Entries taken from a collection
━━━━━━

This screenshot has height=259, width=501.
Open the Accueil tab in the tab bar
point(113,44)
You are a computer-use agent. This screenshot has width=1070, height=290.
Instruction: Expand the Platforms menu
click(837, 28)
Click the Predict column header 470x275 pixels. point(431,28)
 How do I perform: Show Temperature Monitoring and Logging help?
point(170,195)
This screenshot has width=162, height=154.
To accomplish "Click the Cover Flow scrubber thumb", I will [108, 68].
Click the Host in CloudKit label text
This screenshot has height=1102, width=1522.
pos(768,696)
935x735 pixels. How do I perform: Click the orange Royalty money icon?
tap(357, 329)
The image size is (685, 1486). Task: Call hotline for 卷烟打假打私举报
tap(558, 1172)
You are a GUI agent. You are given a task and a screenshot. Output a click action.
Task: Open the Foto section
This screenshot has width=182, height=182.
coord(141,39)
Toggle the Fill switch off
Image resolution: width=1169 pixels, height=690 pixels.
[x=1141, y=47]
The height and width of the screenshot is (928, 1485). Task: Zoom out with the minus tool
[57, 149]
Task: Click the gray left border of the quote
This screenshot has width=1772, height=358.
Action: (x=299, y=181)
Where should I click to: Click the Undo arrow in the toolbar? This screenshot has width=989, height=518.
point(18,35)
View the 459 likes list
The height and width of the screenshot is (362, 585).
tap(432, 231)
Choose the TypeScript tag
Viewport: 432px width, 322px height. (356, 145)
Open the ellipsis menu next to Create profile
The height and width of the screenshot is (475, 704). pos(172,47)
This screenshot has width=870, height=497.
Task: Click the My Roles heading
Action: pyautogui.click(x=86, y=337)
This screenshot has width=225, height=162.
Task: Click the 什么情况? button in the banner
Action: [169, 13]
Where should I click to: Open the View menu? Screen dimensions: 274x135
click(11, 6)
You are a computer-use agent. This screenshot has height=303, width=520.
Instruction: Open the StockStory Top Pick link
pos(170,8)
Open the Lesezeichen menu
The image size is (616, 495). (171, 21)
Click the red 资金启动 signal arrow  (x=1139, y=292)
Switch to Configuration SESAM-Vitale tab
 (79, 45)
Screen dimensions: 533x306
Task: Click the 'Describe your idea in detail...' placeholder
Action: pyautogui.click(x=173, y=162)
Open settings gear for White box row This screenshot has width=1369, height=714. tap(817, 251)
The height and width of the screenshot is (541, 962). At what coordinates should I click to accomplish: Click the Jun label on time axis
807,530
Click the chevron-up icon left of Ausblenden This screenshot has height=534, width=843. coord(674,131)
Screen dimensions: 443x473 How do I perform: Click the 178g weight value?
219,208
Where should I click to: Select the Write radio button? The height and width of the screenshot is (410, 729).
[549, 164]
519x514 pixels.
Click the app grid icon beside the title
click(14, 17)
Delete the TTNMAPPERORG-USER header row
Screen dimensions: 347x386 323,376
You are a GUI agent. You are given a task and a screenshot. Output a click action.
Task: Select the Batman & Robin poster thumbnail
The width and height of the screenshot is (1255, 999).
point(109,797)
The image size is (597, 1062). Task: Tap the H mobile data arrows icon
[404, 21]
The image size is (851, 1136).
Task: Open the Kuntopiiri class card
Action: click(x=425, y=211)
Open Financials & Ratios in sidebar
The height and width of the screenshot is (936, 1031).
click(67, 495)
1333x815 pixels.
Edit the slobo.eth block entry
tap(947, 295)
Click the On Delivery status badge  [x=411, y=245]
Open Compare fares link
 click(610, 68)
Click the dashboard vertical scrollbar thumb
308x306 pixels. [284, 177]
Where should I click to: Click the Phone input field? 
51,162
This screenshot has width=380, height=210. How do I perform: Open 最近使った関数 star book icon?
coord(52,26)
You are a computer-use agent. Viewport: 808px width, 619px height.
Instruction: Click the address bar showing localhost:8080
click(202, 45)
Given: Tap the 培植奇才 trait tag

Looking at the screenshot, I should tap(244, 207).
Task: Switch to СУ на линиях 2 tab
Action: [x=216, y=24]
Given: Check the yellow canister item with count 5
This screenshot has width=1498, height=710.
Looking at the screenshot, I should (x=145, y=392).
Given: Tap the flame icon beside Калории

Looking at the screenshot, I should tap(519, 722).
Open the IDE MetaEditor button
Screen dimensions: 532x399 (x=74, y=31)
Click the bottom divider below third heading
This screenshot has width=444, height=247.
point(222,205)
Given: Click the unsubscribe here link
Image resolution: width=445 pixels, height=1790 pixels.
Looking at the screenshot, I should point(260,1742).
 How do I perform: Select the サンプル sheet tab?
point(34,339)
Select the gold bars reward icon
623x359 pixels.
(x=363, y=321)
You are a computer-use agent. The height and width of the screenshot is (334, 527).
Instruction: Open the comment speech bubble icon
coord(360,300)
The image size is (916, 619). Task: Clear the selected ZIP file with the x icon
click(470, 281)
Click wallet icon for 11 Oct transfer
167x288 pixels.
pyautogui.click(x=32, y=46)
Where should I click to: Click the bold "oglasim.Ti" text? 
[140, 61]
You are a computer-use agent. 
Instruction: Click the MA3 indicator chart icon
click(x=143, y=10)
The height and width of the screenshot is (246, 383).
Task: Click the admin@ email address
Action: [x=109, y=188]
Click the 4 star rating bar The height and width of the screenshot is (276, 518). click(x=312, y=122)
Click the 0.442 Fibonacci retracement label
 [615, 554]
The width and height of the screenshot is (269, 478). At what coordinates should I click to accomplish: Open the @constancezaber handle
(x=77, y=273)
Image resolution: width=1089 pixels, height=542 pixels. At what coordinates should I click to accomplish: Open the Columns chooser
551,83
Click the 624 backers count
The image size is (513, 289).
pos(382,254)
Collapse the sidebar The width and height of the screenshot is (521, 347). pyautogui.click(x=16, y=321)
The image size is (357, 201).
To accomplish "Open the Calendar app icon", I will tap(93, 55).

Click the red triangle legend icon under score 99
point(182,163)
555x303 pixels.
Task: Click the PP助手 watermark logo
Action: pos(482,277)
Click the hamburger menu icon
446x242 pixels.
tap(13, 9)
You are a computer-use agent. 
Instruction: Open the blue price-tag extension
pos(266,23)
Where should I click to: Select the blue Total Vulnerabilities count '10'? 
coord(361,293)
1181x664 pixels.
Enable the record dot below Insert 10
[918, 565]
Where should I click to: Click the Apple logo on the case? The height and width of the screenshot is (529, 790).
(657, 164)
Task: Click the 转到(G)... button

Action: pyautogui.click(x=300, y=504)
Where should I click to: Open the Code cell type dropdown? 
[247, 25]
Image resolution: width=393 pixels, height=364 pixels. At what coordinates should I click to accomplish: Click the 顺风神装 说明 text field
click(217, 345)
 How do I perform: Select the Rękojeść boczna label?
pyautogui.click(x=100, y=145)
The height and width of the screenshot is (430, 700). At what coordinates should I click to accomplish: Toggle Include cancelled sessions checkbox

━━━━━━

* [About this task] Look above for the line containing "The image size is (685, 1486).". Output from there through the line containing "Task: Click the gray left border of the quote", exactly and inclusively.

* [Answer to the problem]
The image size is (685, 1486). Task: Call hotline for 卷烟打假打私举报
tap(558, 1172)
You are a GUI agent. You are given a task and a screenshot. Output a click action.
Task: Open the Foto section
This screenshot has width=182, height=182.
coord(141,39)
Toggle the Fill switch off
Image resolution: width=1169 pixels, height=690 pixels.
[x=1141, y=47]
The height and width of the screenshot is (928, 1485). Task: Zoom out with the minus tool
[57, 149]
Task: Click the gray left border of the quote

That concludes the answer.